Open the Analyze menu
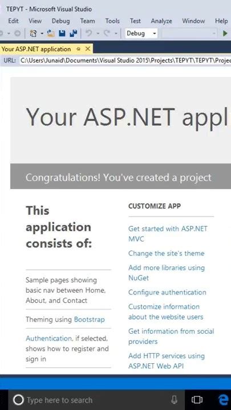The width and height of the screenshot is (231, 410). pos(161,21)
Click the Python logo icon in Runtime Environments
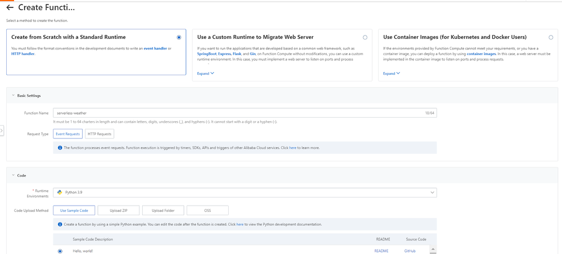Viewport: 562px width, 254px height. 59,192
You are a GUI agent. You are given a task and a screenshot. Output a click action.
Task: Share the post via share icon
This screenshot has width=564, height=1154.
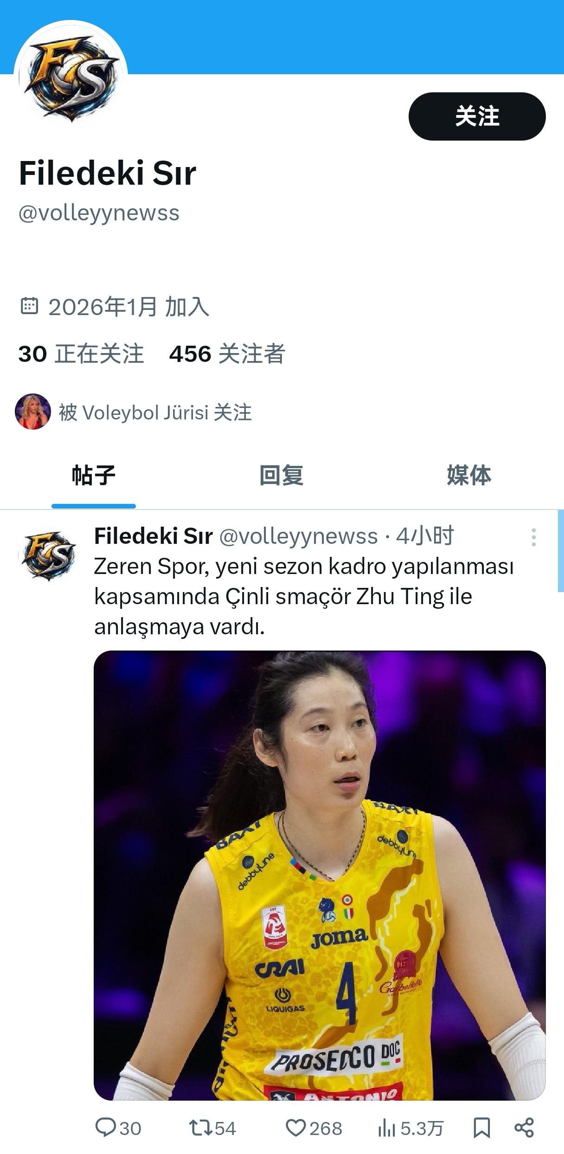click(524, 1128)
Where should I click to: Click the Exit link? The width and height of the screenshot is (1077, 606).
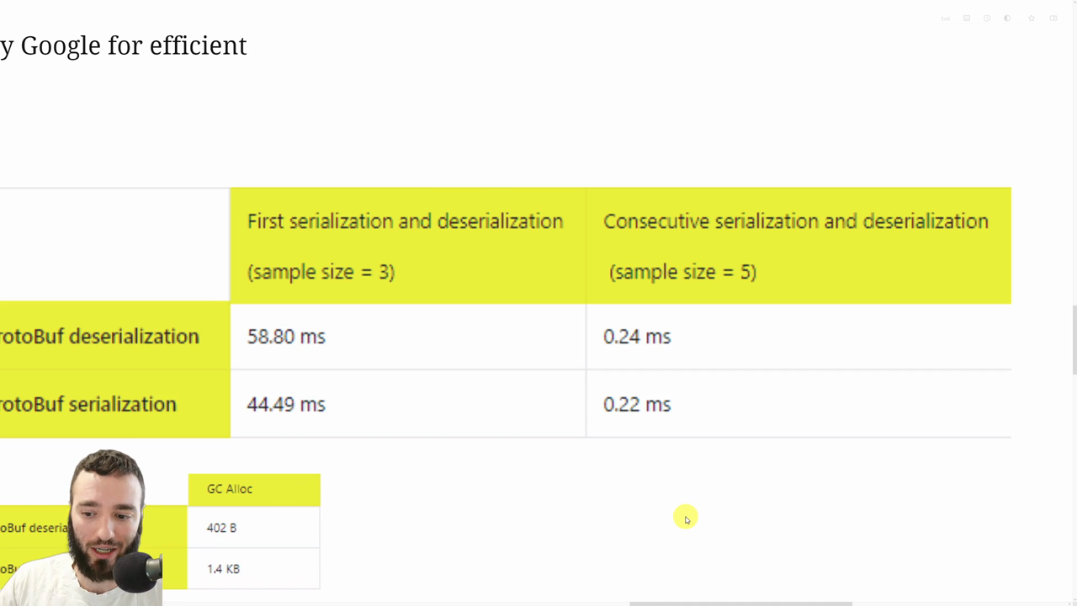pos(945,19)
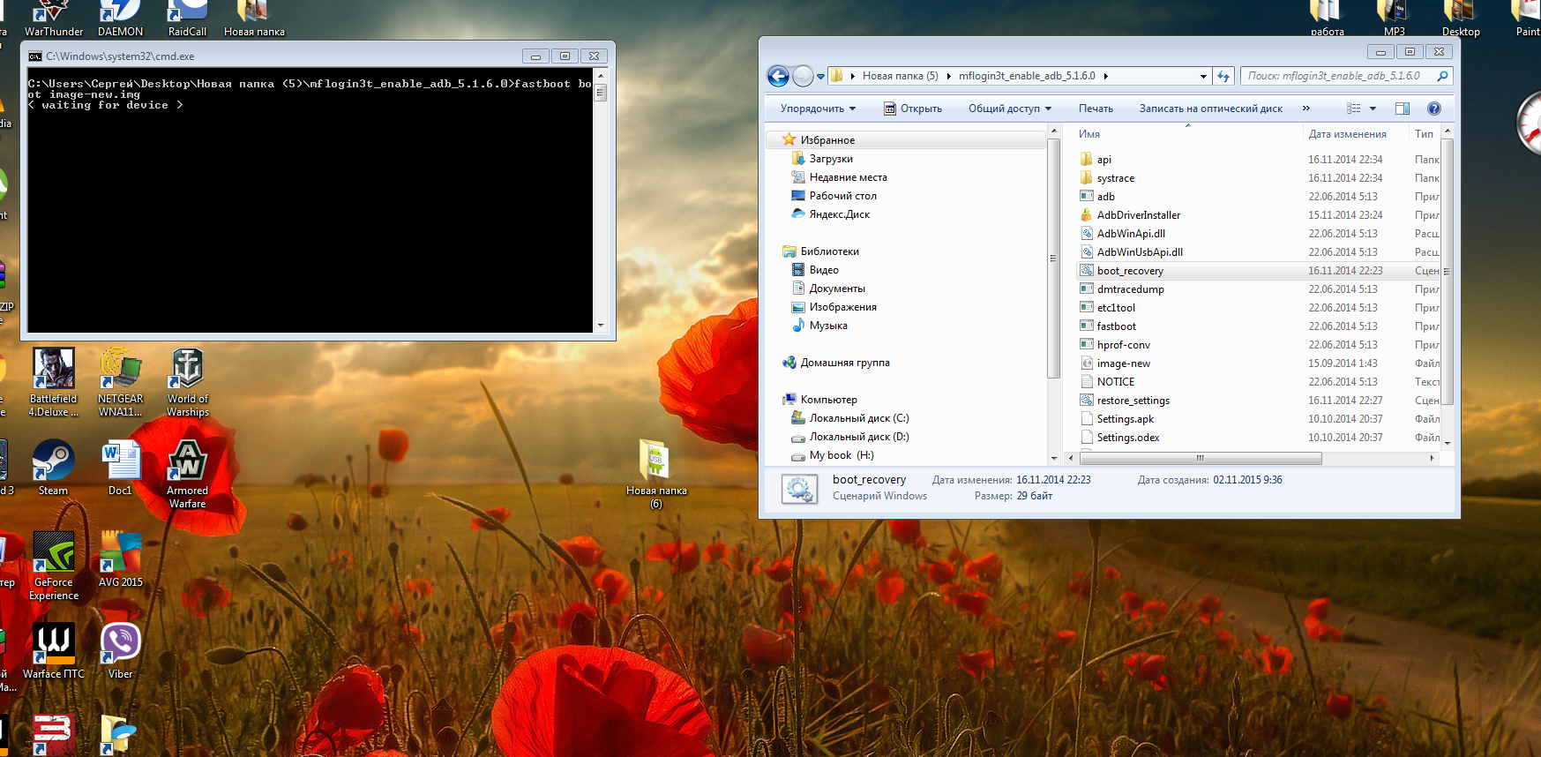Image resolution: width=1541 pixels, height=757 pixels.
Task: Expand the Упорядочить dropdown menu
Action: coord(818,109)
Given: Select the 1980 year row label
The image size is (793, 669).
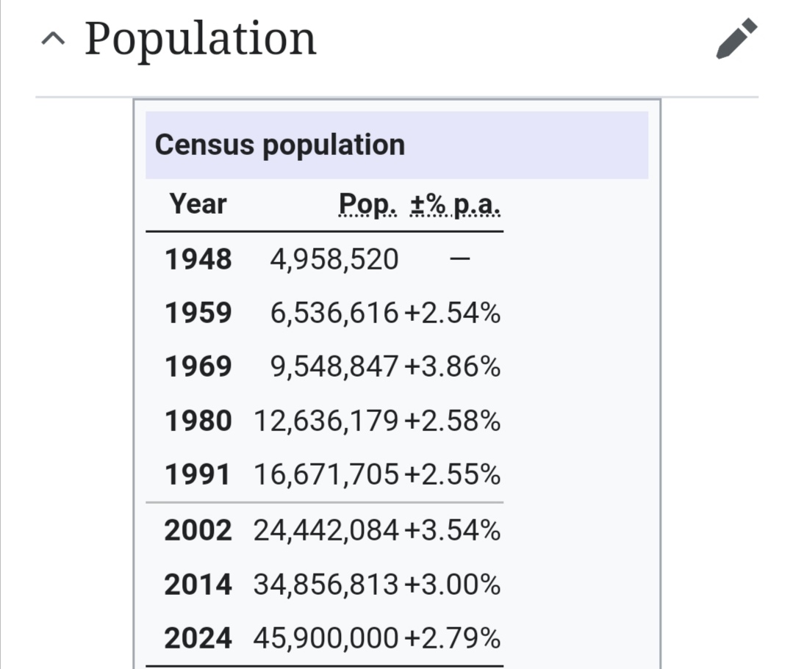Looking at the screenshot, I should pyautogui.click(x=198, y=421).
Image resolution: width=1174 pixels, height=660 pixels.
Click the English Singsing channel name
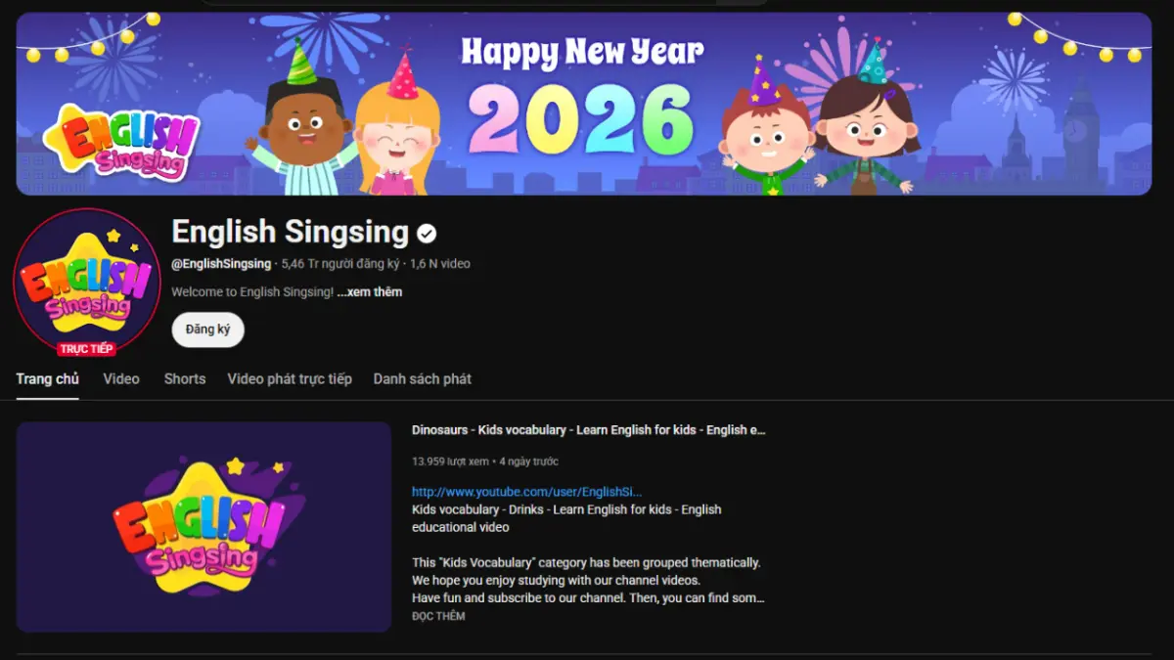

■ ■ ■

**How to complete this task:**
Where an entry contains an image, drop the image and copy everything else word for word.

**Written solution:**
Open the Analyze menu
The width and height of the screenshot is (231, 410). pos(161,21)
Click the Python logo icon in Runtime Environments
Viewport: 562px width, 254px height. 59,192
You are a GUI agent. You are given a task and a screenshot. Output a click action.
Task: Share the post via share icon
This screenshot has width=564, height=1154.
click(524, 1128)
Where should I click to: Click the Exit link? The width and height of the screenshot is (1077, 606).
pos(945,19)
Image resolution: width=1541 pixels, height=757 pixels.
Task: Expand the Упорядочить dropdown menu
Action: coord(818,109)
Given: Select the 1980 year row label
The image size is (793, 669).
Looking at the screenshot, I should pyautogui.click(x=198, y=421).
Image resolution: width=1174 pixels, height=660 pixels.
Click the English Singsing channel name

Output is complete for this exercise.